● **Task statement**
Copy the passage of the post on Ceph file systems from "I read a lot" up to and including "the rest ;)", word for word.

● **Text extract**
Dear ceph-users,

I read a lot of documentation today about ceph architecture and linux file 
system benchmarks in particular and I could not help notice something that I 
like to clear up for myself. Take into account that it has been a while that I 
actually touched linux, but I did some programming on php2b12 and apache back 
in the days so I'm not a complete newbie. The real question is below if you do 
not like reading the rest ;)

What I have come to understand about file systems for OSD's is that in theory 
btrfs is the file system of choice. However, due to its young age it's not 
considered stable yet. Therefore EXT4 but preferably XFS is used in most cases. 
It seems that most people choose this system because of its journaling feature 
and XFS for its additional attribute storage which has a 64kb limit which 
should be sufficient for most operations.

But when you look at file system benchmarks btrfs is really, really slow. Then 
comes XFS, then EXT4, but EXT2 really dwarfs all other throughput results. On 
journaling systems (like XFS, EXT4 and btrfs) disabling journaling actually 
helps throughput as well. Sometimes more then 2 times for write actions.

(Pointing entries for text and elements)

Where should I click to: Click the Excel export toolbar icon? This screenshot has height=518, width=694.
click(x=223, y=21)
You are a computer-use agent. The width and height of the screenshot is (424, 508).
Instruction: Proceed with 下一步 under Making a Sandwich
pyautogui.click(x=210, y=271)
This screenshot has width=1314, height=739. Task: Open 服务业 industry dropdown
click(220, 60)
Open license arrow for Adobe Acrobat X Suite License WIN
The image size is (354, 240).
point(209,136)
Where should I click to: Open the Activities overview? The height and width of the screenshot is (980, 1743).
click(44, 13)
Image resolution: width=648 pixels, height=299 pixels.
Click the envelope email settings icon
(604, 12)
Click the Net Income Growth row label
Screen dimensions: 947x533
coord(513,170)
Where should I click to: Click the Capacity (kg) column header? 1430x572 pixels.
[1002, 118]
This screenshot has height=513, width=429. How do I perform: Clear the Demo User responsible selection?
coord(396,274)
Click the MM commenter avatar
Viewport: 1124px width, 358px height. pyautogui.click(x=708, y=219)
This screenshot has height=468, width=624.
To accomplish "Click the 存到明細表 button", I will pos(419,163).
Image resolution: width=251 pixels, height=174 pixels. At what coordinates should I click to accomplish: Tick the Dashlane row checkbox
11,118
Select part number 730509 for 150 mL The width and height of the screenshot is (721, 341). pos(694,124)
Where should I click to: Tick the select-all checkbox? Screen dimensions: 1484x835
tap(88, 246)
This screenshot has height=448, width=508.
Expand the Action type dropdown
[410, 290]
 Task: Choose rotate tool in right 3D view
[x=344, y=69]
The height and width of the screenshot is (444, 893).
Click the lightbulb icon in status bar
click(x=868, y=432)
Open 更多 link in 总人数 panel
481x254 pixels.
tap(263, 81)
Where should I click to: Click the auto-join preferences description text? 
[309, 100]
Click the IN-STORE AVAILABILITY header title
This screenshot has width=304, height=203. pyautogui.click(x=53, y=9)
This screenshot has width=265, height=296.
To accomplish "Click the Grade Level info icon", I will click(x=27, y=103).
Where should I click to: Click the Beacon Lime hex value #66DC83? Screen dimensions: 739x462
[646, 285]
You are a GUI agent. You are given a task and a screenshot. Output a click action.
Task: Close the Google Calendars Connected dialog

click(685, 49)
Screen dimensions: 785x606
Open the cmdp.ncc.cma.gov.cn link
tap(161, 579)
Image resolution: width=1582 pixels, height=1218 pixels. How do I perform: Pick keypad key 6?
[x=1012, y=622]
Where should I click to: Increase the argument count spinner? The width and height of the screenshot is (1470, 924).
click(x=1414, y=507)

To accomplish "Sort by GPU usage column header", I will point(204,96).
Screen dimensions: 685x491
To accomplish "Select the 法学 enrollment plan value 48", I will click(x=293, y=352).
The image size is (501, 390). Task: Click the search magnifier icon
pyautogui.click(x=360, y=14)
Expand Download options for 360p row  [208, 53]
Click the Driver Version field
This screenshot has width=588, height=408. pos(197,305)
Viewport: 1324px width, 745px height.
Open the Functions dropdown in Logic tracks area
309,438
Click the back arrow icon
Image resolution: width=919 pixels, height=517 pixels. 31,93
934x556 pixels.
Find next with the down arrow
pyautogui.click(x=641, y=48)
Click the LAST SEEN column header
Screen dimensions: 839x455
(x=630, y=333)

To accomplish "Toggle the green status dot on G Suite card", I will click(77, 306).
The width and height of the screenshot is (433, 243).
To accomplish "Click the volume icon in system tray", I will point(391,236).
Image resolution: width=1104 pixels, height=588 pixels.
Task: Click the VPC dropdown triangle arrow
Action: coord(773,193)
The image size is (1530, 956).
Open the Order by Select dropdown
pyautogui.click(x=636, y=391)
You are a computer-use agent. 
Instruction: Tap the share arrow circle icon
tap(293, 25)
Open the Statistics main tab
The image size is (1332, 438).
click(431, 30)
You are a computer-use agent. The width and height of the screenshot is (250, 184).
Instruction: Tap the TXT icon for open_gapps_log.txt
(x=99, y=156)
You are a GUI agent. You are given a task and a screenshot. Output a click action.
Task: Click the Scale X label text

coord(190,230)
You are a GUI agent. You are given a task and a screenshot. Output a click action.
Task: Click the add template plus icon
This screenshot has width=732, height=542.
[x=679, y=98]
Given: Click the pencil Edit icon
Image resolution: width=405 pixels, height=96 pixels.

● **Solved problem**
I read a lot of documentation today about ceph architecture and linux file 
system benchmarks in particular and I could not help notice something that I 
like to clear up for myself. Take into account that it has been a while that I 
actually touched linux, but I did some programming on php2b12 and apache back 
in the days so I'm not a complete newbie. The real question is below if you do 
not like reading the rest ;)